Lucy Rose entered the music world on drums, but transitioned to guitar and songwriting in grade school, only to perform live during her college years. At this time she met Jack Steadman of Bombay Bicycle Club, appearing on Flaws and A Different Kind of Fix.
Rose’s latest release certainly has the musings of a post break-up album, but not in the sense that we’ve been commonly accustomed to. Comparable to Eels’s Electro-Shock Blues, Like I Used To begins to radiate a more optimistic view about halfway through the album, especially around the track “Be Alright,” where Rose begins to recognize that life goes on from whatever hardships she experienced in the past. “Bikes” is also surprisingly optimistic, also including a striking xylophone solo, reminiscent of when The White Stripes released Get Behind Me Satan, surprising everyone with xylophone features on the album.
The album doesn’t start out this way, however. Rose begins the album with “Red Face,” a track lamenting her relationship's recent split. As the rhythm guitar breaks through the track it reveals Rose as less desperate and more accepting of the recent occurrences. This is certainly not your typical break-up album.
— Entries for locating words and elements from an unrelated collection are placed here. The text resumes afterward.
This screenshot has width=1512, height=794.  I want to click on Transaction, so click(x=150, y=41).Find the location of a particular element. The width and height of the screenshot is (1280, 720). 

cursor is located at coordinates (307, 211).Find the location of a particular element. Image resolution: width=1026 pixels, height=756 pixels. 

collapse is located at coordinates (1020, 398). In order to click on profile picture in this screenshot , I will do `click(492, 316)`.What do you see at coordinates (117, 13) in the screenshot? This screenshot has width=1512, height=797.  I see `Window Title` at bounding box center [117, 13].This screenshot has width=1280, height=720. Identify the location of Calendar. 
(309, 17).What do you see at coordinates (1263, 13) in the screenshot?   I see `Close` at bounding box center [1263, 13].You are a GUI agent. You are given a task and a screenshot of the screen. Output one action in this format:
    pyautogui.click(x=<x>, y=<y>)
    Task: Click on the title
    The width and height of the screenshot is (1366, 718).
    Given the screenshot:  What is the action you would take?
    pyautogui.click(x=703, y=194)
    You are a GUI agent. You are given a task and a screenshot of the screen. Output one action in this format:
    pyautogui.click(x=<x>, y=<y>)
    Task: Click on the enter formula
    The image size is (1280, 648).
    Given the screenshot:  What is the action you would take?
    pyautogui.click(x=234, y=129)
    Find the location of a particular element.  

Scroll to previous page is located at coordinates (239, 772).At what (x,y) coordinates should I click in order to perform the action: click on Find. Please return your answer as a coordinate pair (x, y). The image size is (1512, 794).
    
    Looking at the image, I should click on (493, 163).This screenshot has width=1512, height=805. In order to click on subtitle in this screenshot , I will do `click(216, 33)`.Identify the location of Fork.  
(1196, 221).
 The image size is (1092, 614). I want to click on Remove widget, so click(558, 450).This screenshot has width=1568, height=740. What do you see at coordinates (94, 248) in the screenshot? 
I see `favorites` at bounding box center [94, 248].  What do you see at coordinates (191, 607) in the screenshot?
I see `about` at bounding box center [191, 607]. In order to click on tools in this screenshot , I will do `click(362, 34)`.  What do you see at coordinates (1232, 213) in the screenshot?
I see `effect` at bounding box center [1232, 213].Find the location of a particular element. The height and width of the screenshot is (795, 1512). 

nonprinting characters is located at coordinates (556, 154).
Rose’s musicality in the studio is, honestly, somewhat lacking. Most of the Middle of the Road consists of a simple acoustic guitar, with the occasional rhythm breakdown. Rose truly shines in concert though. Often accompanied by Björn Ågren, Sam Nadel, and Simba Bhebhe, the four create an incredible performance with a Jack White-esque rhythm guitar and grooving bass-lines. Combine these musicians together and Lucy Rose transforms from simply a female Bon Iver, into a sound not unlike Battles’ Gloss Drop album with an additional female vocalist. Lucy Rose’s live performance is able to win over a suspicious audience with the tip of a hat; many shows start slowly, but by the end, the audience wants an encore from the opening act themselves.
For a debut album, Middle of the Road is brilliant, yet it doesn’t quite set Lucy Rose as a master of her art form. Regardless, it is safe to assume that there will be more quality material produced by Rose and her gang of musicians in the future. Rose’s live performance though is truly spectacular, out-performing the studio album by a long shot.